Quand elle regarde en arrière, elle ne conserve que peu de souvenir de son enfance : une photo de son père, mort l’année de ses 6 ans. Sa mère avait dû alors travailler pour l’élever, avant de se remarier quatre ans plus tard. Mais il n’était pas resté longtemps, celui que la petite fille appelait « Tonton Antoine ». Marcelle se souvient de sa gentillesse quand il l’aidait à passer sa robe de nuit, et de ses bisous mouillés. Elle avait douze ans quand elle demanda à sa mère pourquoi il avait soudainement disparu, celle-ci répondit par un grognement dont elle ne put distinguer que les mots « saligaud » et « vicieuse ». Alors, la vie avait repris pour la mère et la fille, encore plus triste qu’après la mort du père. Un jour, pour rompre l’étouffement de cette solitude à deux, elle avait demandé à sa mère un chien. « Les chiens, c’est comme les petites filles : c’est voleurs d’amour et compagnie ! » lui répondit-elle de ce ton aigre qui ne la quittait plus quand elle s’adressait à sa fille.

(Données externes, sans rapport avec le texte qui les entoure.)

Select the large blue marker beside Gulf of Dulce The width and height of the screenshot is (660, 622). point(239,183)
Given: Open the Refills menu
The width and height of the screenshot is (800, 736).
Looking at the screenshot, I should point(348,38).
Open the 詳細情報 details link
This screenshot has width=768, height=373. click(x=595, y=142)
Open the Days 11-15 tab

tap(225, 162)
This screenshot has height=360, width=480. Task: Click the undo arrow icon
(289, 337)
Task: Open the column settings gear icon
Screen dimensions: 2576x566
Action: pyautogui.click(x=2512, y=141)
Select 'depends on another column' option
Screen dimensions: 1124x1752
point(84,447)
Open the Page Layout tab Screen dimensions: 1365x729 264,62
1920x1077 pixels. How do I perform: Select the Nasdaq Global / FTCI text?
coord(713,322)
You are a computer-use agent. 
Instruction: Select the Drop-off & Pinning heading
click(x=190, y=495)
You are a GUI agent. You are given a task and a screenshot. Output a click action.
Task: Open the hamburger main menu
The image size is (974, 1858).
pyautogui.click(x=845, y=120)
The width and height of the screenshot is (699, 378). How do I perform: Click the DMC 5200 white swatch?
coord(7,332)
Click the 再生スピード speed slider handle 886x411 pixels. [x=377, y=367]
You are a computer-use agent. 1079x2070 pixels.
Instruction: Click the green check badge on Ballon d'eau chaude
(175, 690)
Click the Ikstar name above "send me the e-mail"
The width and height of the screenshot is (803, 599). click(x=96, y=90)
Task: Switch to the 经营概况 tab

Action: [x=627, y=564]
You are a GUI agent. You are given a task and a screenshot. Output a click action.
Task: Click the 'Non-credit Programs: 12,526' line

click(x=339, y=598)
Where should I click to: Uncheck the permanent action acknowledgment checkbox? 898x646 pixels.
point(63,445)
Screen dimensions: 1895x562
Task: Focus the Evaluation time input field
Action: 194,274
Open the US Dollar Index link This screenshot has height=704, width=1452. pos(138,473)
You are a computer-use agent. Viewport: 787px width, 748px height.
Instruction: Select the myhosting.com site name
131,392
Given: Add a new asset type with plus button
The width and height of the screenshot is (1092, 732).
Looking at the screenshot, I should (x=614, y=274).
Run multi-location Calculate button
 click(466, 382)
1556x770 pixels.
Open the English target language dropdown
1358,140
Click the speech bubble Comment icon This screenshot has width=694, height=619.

Marcelle avait alors continué de grandir sagement, tristement, jusqu’à son mariage. Et puis sa vie s’était figée. Elle a soixante-huit ans aujourd’hui. Le chou à la crème, c’est pour elle. Soixante-huit ans : dix ans de chien.
Fin ?
* * * * *
Elle en est à remplir les écuelles lorsque la sonnette retentit. Marcelle n’attend personne. Ses mules glissent jusqu’à la porte d’entrée. Elle ouvre. C’est un chat. Noir, superbe. Il trône au milieu du trottoir, face à la porte. Marcelle jette un coup d’œil à droite à gauche, et sur ces entrefaites le chat entre, sûr de lui, à pas lents. Arrivé à la salle à manger, il bondit sur la table en passant par une chaise et reprend là sa pose de Sphinx, hiératique. Marcelle l’a suivi, médusée, tout comme les chiens dont pas un seul n’a songé à aboyer. Si le canari n’était pas déjà aphone, nul doute qu’il serait resté muet de stupeur. Ils sont là, tout autour de la table, Marcelle et ses sept cabots, comme à attendre la parole divine.
Et le chat parle ! Marcelle l’entend très nettement. Elle n’est pas la seule : le chat parle simultanément le langage des chiens et des vieilles dames seules. Mais c’est le canari qui réagit d’abord, qui pour la première fois depuis des années, se remet à chanter.